運び屋の受難
「さて、不本意だけど時間もできたことだし、自己紹介でもしようか。
俺は大神トオル。知っての通り殺し屋です」
何のために自己紹介が必要なのか理解できない。
「さ、ハルちゃんも自己紹介どうぞ」
うん、絶対意味ない。
死神はもう私の名前を知ってるんじゃん。私は教えてないけど。
「如月ハル」
名前だけ返す。
「ハルちゃんはどうして運び屋になったの?」
「……生きていくため」
運び屋になるまでにも色々なことがあったわけだけど、そんなことを死神に教えてやる義理はない。

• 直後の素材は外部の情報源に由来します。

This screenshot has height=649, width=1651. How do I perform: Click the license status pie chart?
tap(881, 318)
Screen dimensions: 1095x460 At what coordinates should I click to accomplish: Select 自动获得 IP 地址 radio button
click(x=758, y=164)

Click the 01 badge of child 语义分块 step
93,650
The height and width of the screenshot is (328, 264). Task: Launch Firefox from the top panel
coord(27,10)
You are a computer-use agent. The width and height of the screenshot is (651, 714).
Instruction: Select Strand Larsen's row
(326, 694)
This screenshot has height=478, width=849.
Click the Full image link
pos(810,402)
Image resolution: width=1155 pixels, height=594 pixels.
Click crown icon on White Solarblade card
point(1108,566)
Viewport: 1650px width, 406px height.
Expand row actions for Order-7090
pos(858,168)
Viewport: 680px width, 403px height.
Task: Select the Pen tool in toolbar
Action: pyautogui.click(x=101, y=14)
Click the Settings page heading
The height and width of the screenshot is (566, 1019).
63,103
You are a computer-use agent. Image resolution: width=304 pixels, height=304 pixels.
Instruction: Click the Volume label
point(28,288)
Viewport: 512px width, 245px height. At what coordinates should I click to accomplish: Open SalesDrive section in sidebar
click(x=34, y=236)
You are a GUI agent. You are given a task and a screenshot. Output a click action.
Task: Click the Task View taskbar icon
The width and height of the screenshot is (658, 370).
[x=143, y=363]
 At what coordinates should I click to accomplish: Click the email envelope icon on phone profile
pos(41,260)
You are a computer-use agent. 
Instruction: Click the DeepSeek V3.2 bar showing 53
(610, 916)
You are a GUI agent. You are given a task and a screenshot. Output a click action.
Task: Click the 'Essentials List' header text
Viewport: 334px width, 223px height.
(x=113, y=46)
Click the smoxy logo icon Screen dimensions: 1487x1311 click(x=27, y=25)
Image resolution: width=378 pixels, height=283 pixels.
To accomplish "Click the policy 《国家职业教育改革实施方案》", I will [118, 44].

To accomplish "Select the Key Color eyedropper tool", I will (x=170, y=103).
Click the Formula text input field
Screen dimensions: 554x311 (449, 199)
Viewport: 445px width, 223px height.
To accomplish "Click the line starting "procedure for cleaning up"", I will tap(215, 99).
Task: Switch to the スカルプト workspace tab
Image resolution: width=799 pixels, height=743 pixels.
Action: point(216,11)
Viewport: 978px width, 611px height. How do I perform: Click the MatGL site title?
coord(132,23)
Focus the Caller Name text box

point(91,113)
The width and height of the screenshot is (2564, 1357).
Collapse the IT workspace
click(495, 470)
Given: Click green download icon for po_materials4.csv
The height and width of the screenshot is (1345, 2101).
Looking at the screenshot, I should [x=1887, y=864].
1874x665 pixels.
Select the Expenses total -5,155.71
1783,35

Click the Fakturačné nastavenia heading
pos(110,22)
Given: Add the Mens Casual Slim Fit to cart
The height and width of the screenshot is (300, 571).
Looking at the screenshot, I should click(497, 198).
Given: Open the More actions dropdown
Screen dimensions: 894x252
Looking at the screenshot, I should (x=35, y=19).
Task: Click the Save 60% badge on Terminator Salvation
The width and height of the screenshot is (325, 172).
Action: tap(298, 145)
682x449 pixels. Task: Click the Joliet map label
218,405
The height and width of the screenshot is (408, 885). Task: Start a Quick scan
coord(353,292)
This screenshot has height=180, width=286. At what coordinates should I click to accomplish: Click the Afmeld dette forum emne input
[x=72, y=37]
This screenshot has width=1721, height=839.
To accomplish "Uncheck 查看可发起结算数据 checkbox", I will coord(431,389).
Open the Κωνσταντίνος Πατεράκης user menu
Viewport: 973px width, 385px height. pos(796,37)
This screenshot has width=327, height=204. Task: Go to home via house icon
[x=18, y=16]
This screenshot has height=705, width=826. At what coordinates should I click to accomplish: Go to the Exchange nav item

私がそう返事すると、死神はまたペラペラと喋り出した。
「生きるためって言っても女の子で運び屋になるなんて珍しいよね。結構危険でしょ」
現状より危険なことなんて今までなかったけど、と心で毒づいた。
「ちなみに俺が殺し屋になったのはね、人を殺すのが好きだから。
まぁ趣味が転じてって感じだね。同業者にはビジネスと趣味は違うって言われるけど、実際結果も出せてるわけだし、天職だと思ってるよ。
特に気に入った玩具を壊すのは最高の瞬間だと思わない?」
趣味について語るような口調で話す。
こいつ、狂ってる。理解できないし本気で関わりたくない。